==== TEXTE FOURNI ====

Le jugement des vivants et des morts de Rosh Hashana à Kippour

Les vivants et les morts sont convoqués

Par Sonia Sarah Lipsyc

Sonia Sarah Lipsyc

La tradition juive enseigne qu’à Rosh Hashana, au Nouvel An hébraïque, le Tout-Puissant juge les êtres humains. Les orientations majeures, à l’échelle individuelle comme collective, sont ainsi décidées pour l’année à venir. Il y a possibilité d’interférer dans ce jugement en se ressaisissant par la reconnaissance de ses égarements, petits ou grands, la prière, l’étude, la charité et l’engagement à mieux être et mieux faire. Toute sorte de leviers qui caractérisent la teshouva, littéralement le retour ; le retour aux points des basculements et animé de ce discernement, le désir de rejoindre une voie droite. Différentes stations dans le temps permettent à l’être humain d’accomplir ce chemin, toute l’année et toute la vie, mais plus particulièrement durant les dix jours entre Rosh Hashana et Yom Kippour, suivi en fait de quelques jours supplémentaires jusqu’à Hoshana Rabba, le 7e jour de la fête de Souccot.
Il y a cependant dans le Talmud de Babylone, dans le traité Rosh Hashana 32b, un passage étonnant au sujet du jugement de la gent humaine :
« Rabbi Abahou a dit… Les anges du service se sont adressés au Saint Béni Soit-Il :
– Maître du monde, pourquoi Israël ne récite-t-il pas de cantique devant Toi à Rosh Hashana et à Kippour?
Il leur répondit :
– Le Roi siège sur le trône de la justice, les livres des vivants et des morts sont ouverts et Israël entonnerait un cantique ? »
Rabbi Abahou, ce maître juif du 4e siècle de notre Ère rapporte ici un dialogue entre les anges qui interpelleraient l’Éternel afin de savoir pourquoi le peuple d’Israël (à entendre les Juifs) ne lit pas durant ces deux fêtes le cantique que l’on assimile ici au Hallel. Il s’agit d’une prière de louanges que l’on récite à certaines fêtes ou demi-fêtes et qui est composée de quelques Psaumes du roi David.
La réponse de Dieu est sans équivoque, au moment du jugement, de ces jours que l’on appelle « redoutables » (yamim noraim), cette allégresse ne serait pas à propos car les êtres doivent être mobilisés par l’introspection, la contrition et la réparation de leurs actes.
Les livres des vivants et des morts sont donc ouverts devant Dieu mais le rabbin français Jacky Milewski, dont ces lignes s’inspirent, l’entend ainsi : « Dans un premier mouvement, on comprend que les livres des morts en question sont ceux où seront inscrits les hommes qui mourront dans l’année. Or, certains commentateurs expliquent différemment ce passage : les livres des morts sont les livres où sont inscrits ceux qui sont déjà morts. Ces livres sont de nouveau ouverts à Rosh Hashana et à Kippour, car les morts sont appelés à être jugés une nouvelle fois comme les vivants. L’absence de vie terrestre n’empêche pas les morts d’être de nouveau convoqués au tribunal céleste. » 1

Comment ?

==== ENREGISTREMENTS ====

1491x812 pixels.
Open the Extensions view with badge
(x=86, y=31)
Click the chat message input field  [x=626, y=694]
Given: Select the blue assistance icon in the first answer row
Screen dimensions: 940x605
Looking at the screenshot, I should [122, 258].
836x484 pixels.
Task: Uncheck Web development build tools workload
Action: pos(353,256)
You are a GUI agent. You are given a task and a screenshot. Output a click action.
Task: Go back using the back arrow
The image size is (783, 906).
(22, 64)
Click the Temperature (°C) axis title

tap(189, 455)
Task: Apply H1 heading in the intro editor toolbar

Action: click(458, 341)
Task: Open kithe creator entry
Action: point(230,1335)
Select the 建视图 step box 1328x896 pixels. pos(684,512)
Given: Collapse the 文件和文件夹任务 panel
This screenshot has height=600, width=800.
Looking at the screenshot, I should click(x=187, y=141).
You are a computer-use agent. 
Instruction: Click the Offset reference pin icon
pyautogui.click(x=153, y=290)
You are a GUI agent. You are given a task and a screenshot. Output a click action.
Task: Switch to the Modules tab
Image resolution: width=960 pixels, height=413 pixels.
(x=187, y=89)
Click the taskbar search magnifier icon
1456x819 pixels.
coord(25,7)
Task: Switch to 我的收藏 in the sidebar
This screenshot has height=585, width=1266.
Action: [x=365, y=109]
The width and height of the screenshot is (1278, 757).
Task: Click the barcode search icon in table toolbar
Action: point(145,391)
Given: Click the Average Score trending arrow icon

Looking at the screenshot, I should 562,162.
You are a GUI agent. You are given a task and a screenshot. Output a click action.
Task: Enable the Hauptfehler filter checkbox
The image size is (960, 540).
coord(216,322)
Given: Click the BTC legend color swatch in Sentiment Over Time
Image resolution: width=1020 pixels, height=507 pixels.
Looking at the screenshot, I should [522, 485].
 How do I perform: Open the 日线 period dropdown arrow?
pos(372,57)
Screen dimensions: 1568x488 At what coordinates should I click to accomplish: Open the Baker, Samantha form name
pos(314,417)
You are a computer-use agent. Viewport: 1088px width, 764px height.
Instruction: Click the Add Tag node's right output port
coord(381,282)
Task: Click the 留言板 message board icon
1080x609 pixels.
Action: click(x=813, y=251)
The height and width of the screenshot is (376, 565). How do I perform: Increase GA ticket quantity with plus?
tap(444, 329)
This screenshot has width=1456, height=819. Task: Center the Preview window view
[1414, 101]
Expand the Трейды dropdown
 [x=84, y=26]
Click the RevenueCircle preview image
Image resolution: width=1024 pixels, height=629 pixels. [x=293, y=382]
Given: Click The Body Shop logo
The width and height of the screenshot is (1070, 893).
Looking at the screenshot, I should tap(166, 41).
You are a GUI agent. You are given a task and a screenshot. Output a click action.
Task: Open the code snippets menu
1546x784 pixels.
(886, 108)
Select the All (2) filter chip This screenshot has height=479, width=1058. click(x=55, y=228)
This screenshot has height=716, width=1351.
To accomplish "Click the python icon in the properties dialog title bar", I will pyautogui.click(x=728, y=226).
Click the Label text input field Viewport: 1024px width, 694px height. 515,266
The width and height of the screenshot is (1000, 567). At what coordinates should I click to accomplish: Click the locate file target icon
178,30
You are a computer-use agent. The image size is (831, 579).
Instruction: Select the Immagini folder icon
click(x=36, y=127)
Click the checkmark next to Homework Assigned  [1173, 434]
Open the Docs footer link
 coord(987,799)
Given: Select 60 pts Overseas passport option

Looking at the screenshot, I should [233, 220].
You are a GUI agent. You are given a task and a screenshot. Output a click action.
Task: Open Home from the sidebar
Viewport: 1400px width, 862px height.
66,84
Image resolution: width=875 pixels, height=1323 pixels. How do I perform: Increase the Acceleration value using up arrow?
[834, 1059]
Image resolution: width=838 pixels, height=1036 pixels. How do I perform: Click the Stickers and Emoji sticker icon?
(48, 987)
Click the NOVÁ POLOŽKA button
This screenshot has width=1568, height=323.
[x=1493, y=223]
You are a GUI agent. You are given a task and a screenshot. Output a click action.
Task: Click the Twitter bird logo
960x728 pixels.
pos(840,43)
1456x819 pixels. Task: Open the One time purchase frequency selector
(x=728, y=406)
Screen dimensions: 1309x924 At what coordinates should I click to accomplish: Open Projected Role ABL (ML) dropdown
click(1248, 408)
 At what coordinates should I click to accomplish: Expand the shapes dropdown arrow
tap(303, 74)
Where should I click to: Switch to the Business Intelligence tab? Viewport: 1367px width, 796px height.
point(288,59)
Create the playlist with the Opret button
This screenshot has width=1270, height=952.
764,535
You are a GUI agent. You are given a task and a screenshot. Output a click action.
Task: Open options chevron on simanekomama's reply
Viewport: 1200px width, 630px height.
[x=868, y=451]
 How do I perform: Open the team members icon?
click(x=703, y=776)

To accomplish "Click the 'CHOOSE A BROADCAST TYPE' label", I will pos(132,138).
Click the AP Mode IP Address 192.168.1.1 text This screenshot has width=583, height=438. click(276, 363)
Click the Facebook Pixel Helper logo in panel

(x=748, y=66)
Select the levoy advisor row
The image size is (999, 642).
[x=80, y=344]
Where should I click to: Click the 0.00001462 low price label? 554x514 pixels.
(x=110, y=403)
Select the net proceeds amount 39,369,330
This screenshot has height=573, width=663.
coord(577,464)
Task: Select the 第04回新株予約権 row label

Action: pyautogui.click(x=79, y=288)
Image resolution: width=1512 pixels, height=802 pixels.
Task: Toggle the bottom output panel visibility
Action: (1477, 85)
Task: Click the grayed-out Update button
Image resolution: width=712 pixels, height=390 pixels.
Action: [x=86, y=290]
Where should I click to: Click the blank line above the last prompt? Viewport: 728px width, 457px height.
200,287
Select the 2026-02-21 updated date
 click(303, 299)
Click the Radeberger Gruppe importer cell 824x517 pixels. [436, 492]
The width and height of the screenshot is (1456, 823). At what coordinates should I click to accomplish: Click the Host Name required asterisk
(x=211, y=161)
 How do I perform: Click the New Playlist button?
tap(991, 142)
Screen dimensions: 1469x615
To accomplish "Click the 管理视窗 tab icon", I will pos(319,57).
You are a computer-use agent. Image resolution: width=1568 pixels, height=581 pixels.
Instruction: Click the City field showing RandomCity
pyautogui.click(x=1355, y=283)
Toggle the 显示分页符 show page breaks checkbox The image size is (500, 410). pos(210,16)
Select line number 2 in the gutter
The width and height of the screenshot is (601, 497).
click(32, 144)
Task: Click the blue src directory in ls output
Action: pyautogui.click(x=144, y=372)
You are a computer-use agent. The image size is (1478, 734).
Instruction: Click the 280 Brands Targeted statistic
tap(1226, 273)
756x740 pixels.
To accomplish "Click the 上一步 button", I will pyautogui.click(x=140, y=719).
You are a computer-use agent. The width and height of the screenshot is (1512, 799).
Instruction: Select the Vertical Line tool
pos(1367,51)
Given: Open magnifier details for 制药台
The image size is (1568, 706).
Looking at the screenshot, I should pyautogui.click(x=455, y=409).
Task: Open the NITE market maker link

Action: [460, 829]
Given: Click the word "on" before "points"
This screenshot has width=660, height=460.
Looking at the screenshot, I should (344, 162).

====

> ACTIONS À MENER
1. Restituez tel quel le passage du texte sur le jugement de Rosh Hashana à Kippour qui commence à « Rabbi Abahou, ce » et se termine à « de leurs actes. ».
2. Prolongez le texte sur le jugement des vivants et des morts à partir de l'endroit où il s'interrompt.

> RÉSULTATS PAR TÂCHE
1.
Rabbi Abahou, ce maître juif du 4e siècle de notre Ère rapporte ici un dialogue entre les anges qui interpelleraient l’Éternel afin de savoir pourquoi le peuple d’Israël (à entendre les Juifs) ne lit pas durant ces deux fêtes le cantique que l’on assimile ici au Hallel. Il s’agit d’une prière de louanges que l’on récite à certaines fêtes ou demi-fêtes et qui est composée de quelques Psaumes du roi David.
La réponse de Dieu est sans équivoque, au moment du jugement, de ces jours que l’on appelle « redoutables » (yamim noraim), cette allégresse ne serait pas à propos car les êtres doivent être mobilisés par l’introspection, la contrition et la réparation de leurs actes.

2.
Mais les morts n’ont-ils pas déjà été jugés après leur trépas rejoignant ensuite la place qui leur a été assignée dans le monde de l’au-delà ?

Pourquoi le seraient-ils à nouveau ?

Réponse : à cause des conséquences de leurs actes qui se poursuivent après leur mort, sur une et plusieurs générations.
Et le rabbin Milewski de nous éclairer à l’appui encore de certains commentateurs : « En effet, les conséquences et les effets de certains actes ne s’arrêtent pas avec la mort de leur auteur (…) la suite d’une parole ou d’un geste peut connaître une longue histoire (…). C’est donc chaque année que les morts sont jugés car la Justice céleste prend en considération la chaîne des enchaînements. »
On le voit, selon la tradition juive, rien n’est figé ni de notre vivant par la force de la teshouva ni après apparemment.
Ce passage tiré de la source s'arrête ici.